• Fragmento facilitado:
/---
Jueves Santo, el día de la Eucaristía

• Arnold Omar Jiménez Ramírez, semanario.com.mx
 

Con la llegada del Jueves Santo, los católicos comenzamos la celebración del Misterio central de nuestra fe, la Pasión, Muerte y Resurrección de Nuestro Señor Jesucristo. Cada uno de estos Días Santos, cada uno de sus momentos, conllevan un significado y encierran profundos misterios que Jesús de Nazareth quiso dejar para nosotros. En este Año de la Eucaristía, preparándonos para vivir el XLVIII Congreso Eucarístico Internacional (XLVIII CEI), es preciso hacer una reflexión profunda sobre este Misterio instituido por Jesús, Sacerdote por excelencia, precisamente el Jueves Santo.
\---
• Listado facilitado:
/---
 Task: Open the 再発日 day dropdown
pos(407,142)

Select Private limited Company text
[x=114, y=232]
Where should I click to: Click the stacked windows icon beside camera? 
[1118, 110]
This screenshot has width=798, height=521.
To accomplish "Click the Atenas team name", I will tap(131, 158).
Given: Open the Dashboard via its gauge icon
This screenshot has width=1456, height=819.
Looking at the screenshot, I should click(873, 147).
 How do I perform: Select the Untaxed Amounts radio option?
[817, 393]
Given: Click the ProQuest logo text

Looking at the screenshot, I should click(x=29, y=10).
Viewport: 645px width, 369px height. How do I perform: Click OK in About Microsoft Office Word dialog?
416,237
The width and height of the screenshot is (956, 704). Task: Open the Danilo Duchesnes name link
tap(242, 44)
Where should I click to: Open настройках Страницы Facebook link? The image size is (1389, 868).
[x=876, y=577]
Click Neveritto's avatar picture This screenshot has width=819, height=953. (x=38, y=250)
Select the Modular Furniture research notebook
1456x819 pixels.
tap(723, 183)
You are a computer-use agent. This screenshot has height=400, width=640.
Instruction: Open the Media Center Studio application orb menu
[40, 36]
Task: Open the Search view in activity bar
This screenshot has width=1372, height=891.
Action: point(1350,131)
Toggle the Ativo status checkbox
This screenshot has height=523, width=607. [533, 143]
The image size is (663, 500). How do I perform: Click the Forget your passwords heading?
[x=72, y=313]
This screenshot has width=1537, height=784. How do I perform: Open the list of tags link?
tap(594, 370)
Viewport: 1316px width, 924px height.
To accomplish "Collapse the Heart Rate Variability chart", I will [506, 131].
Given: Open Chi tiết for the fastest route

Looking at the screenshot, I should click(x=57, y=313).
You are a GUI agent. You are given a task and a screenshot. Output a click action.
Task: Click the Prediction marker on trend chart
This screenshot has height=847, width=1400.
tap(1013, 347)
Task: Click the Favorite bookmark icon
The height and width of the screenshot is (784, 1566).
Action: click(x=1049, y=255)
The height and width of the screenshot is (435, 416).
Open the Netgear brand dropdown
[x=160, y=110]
\---
• Tareas:
**a)** Según el texto sobre el Jueves Santo, ¿qué partes forman el Misterio central de la fe católica? Nómbralas todas.
**b)** Retoma el texto sobre el Jueves Santo después de su última oración y continúalo.
El listado no tiene relación con el texto sobre el Jueves Santo.

• Respuestas:
**a)** La Pasión, la Muerte y la Resurrección de Nuestro Señor Jesucristo.

**b)**
El Don por excelencia
 

La noche del Jueves Santo, Jesús se dispuso a celebrar la Pascua con sus Apóstoles. Era la Última Cena que compartía con ellos antes de que se cumplieran las profecías, porque «el tiempo se había cumplido»: «Tomó luego pan, dio gracias, lo partió y se los dio diciendo: ‘Este es mi Cuerpo que se entrega por ustedes; hagan esto en recuerdo mío’. De igual modo, después de cenar, tomó la copa diciendo: ‘Esta copa es la nueva alianza en mi Sangre que se derrama por ustedes’», (Lc 22, 19-20). Es en este momento cuando Jesús quiere perpetuar su presencia entre nosotros de manera sacramental. Es la Iglesia la que desde sus inicios ha custodiado este gran regalo en el que encuentra su impulso y razón de ser. De ahí que, en la Carta Encíclica de Su Santidad Juan Pablo II, La Iglesia vive de la Eucaristía, asegura que «es la Eucaristía el Sacramento que contiene todo el bien espiritual de la Iglesia, es decir, Cristo mismo, nuestra Pascua y Pan de Vida, que da la vida a los hombres por medio del Espíritu Santo». Más aún, en el número 11 de la misma carta, el Sumo Pontífice afirma que «la Iglesia ha recibido la Eucaristía de Cristo, su Señor, no sólo como un don entre otros muchos, aunque sean muy valiosos, sino como el Don por excelencia, porque es don de sí mismo, de su persona en su santa humanidad y, además, de su obra de salvación».


“Hasta el extremo”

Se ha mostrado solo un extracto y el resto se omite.